**TASK BRIEF:** In the data below, one line contains "The height and width of the screenshot is (870, 1457)." and a later one contains "Click the SUPPORT". Print both, with every line between them, exactly and alone.

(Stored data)
%%

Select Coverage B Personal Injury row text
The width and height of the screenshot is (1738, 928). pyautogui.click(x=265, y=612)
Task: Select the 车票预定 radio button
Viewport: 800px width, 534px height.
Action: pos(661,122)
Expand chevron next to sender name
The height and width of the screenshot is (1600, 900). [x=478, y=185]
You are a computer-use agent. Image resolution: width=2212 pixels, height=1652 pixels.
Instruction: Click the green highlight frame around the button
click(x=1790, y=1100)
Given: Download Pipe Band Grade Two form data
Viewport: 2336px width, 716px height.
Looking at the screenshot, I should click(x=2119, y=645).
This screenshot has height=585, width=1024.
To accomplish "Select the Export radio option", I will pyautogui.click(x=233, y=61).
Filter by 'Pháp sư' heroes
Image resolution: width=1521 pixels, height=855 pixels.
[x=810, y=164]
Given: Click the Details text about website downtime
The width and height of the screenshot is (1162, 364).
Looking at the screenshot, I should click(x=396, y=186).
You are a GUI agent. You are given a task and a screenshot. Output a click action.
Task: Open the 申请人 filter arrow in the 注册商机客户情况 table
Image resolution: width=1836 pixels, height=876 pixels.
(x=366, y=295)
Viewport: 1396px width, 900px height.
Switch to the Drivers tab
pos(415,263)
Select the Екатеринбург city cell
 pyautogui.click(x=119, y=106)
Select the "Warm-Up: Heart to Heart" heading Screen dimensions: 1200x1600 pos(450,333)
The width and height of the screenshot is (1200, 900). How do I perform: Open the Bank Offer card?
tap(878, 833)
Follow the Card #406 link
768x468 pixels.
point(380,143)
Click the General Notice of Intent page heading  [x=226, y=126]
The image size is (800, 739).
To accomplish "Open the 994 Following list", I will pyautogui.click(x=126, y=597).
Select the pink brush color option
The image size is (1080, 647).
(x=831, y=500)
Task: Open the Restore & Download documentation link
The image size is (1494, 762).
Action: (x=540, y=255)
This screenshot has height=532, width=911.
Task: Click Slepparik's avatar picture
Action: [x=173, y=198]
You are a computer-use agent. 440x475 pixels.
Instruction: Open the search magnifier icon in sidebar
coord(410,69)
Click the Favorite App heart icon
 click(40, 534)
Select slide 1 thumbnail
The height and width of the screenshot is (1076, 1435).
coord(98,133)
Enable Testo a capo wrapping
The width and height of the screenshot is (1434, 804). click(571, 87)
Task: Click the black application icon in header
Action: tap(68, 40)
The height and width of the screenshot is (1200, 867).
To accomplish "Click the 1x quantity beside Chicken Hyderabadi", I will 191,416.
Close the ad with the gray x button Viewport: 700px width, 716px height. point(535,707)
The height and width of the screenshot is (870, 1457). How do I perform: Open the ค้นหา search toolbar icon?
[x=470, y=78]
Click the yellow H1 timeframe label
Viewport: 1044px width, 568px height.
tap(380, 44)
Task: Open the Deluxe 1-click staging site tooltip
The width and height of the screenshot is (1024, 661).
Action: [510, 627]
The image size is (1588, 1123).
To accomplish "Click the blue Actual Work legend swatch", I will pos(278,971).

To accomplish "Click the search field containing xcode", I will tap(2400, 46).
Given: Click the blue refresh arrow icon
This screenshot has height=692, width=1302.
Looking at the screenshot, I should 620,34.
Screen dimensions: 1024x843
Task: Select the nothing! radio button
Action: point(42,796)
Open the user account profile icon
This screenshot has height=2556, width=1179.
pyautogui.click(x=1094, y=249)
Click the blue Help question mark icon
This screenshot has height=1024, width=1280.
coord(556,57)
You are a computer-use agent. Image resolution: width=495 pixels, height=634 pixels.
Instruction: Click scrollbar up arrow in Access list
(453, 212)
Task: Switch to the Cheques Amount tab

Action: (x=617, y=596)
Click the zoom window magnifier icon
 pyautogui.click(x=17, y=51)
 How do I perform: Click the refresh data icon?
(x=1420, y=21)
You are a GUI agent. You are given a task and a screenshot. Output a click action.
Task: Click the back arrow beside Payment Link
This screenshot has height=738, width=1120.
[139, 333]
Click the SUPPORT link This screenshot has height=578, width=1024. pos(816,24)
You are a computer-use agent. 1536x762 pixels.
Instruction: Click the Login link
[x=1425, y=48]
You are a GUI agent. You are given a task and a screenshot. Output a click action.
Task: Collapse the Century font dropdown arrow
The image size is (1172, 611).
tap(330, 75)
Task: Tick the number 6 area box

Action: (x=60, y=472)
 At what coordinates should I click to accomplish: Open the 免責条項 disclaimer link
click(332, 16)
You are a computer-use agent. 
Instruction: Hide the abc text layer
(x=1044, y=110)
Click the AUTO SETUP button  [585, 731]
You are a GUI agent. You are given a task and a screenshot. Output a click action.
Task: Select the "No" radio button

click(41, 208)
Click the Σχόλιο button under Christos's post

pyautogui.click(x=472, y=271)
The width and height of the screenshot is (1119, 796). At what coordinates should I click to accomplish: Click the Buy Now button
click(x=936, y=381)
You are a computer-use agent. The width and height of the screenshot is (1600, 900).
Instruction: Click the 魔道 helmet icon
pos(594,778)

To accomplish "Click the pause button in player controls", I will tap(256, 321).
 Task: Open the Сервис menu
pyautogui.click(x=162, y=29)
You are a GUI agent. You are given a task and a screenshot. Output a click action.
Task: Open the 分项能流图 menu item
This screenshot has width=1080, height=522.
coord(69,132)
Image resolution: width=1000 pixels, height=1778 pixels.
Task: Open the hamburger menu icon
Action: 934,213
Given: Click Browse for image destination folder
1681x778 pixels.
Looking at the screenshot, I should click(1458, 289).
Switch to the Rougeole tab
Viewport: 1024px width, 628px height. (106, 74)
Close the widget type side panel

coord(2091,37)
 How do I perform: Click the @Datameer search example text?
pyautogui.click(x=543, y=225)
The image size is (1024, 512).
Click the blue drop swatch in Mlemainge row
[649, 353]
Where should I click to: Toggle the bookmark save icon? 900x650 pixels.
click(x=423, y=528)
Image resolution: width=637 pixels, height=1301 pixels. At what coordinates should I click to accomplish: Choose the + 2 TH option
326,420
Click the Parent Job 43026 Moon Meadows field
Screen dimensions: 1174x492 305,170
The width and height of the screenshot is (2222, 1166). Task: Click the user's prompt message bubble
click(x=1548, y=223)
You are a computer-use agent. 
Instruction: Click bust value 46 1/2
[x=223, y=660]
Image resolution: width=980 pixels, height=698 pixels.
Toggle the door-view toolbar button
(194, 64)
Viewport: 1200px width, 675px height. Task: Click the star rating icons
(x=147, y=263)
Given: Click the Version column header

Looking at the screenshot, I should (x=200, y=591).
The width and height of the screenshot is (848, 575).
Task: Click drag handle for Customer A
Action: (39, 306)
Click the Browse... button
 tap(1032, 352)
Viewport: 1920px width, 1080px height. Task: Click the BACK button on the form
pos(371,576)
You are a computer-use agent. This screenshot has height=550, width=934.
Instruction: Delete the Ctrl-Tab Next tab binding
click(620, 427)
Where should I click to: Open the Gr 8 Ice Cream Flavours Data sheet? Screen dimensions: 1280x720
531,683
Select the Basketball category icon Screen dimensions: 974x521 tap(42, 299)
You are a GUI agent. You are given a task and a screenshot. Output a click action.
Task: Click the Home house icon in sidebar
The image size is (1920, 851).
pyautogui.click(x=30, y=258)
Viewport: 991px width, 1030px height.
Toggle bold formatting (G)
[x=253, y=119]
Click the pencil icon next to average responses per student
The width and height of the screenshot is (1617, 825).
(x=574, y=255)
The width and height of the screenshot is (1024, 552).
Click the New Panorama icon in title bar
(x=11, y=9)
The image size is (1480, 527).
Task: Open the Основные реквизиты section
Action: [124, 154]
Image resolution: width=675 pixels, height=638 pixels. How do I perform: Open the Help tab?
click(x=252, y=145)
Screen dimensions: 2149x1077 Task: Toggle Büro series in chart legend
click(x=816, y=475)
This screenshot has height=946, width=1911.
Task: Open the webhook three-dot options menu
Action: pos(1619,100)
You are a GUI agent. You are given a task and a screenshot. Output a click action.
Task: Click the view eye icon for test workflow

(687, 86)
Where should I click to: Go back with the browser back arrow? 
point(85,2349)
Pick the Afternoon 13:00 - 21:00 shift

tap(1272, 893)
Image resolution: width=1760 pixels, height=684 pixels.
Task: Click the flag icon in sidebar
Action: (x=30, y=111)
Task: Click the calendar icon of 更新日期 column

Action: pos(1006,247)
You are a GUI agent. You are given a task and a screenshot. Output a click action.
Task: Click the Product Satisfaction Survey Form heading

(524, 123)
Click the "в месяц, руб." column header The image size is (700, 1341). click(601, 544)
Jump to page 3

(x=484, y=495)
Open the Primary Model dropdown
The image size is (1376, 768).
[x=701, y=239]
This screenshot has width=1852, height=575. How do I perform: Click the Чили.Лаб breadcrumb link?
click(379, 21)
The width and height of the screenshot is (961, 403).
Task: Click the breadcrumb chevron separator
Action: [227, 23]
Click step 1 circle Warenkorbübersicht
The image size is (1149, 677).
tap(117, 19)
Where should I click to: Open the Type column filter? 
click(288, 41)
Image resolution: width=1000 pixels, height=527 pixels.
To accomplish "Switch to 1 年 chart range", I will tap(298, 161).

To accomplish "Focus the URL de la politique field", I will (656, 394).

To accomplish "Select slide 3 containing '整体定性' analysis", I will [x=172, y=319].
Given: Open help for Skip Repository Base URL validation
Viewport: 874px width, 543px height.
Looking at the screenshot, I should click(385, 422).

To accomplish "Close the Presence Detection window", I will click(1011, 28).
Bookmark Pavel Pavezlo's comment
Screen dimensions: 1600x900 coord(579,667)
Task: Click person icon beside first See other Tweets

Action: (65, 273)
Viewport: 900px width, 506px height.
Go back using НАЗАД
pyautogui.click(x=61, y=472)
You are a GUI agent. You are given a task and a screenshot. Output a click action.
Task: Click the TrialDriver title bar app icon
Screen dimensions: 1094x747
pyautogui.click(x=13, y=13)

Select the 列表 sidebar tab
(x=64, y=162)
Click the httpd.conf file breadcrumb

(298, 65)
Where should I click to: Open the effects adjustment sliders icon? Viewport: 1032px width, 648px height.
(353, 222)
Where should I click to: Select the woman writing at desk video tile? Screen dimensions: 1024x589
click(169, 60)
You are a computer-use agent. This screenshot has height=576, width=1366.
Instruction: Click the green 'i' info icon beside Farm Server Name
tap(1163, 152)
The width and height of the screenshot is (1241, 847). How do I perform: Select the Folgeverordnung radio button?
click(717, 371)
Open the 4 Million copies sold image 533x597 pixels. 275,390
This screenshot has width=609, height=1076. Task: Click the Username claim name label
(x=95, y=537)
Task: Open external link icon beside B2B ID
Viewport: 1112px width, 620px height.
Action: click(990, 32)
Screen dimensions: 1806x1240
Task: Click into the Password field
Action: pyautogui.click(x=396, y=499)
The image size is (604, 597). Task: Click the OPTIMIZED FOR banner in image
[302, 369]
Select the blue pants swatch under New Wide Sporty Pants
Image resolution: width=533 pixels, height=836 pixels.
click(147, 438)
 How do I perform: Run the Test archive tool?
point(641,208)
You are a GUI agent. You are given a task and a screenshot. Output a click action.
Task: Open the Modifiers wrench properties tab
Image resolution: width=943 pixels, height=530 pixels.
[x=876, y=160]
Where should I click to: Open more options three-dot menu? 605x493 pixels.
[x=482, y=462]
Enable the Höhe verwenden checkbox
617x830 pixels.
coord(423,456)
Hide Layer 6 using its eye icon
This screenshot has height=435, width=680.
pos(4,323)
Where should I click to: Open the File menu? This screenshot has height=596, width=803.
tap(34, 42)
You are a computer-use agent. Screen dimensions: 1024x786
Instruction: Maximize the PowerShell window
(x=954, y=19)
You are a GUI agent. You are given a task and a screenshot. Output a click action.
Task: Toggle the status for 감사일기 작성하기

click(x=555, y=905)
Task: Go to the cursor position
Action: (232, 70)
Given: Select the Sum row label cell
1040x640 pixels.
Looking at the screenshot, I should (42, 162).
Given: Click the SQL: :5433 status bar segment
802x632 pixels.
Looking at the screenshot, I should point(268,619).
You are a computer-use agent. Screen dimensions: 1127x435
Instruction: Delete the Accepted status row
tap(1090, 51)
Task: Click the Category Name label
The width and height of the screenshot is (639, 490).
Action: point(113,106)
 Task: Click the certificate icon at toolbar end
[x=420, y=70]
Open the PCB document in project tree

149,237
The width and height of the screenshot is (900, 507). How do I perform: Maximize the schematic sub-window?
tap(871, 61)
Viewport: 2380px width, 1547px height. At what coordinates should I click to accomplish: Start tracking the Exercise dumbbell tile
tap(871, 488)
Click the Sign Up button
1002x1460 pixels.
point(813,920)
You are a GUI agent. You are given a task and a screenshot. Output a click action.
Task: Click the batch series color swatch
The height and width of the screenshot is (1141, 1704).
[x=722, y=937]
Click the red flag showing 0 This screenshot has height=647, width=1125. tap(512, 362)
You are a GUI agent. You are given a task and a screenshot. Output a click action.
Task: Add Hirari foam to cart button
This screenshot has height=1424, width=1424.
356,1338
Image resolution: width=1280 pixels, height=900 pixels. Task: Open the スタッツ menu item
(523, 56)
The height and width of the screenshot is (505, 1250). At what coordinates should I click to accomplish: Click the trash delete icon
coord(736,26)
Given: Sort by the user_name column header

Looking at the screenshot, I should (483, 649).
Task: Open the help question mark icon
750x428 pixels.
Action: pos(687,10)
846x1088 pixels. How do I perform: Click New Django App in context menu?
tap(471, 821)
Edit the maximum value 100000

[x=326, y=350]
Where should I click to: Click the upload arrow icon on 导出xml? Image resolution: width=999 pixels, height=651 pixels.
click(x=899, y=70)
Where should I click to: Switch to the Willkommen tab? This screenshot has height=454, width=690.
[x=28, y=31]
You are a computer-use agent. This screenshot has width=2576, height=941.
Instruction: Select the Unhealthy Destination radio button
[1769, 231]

%%

**SOLUTION TO THE PROBLEM:**
The height and width of the screenshot is (870, 1457). How do I perform: Open the ค้นหา search toolbar icon?
[x=470, y=78]
Click the yellow H1 timeframe label
Viewport: 1044px width, 568px height.
tap(380, 44)
Task: Open the Deluxe 1-click staging site tooltip
The width and height of the screenshot is (1024, 661).
Action: [510, 627]
The image size is (1588, 1123).
To accomplish "Click the blue Actual Work legend swatch", I will pos(278,971).

To accomplish "Click the search field containing xcode", I will tap(2400, 46).
Given: Click the blue refresh arrow icon
This screenshot has height=692, width=1302.
Looking at the screenshot, I should 620,34.
Screen dimensions: 1024x843
Task: Select the nothing! radio button
Action: point(42,796)
Open the user account profile icon
This screenshot has height=2556, width=1179.
pyautogui.click(x=1094, y=249)
Click the blue Help question mark icon
This screenshot has height=1024, width=1280.
coord(556,57)
You are a computer-use agent. Image resolution: width=495 pixels, height=634 pixels.
Instruction: Click scrollbar up arrow in Access list
(453, 212)
Task: Switch to the Cheques Amount tab

Action: (x=617, y=596)
Click the zoom window magnifier icon
 pyautogui.click(x=17, y=51)
 How do I perform: Click the refresh data icon?
(x=1420, y=21)
You are a GUI agent. You are given a task and a screenshot. Output a click action.
Task: Click the back arrow beside Payment Link
This screenshot has height=738, width=1120.
[139, 333]
Click the SUPPORT link This screenshot has height=578, width=1024. pos(816,24)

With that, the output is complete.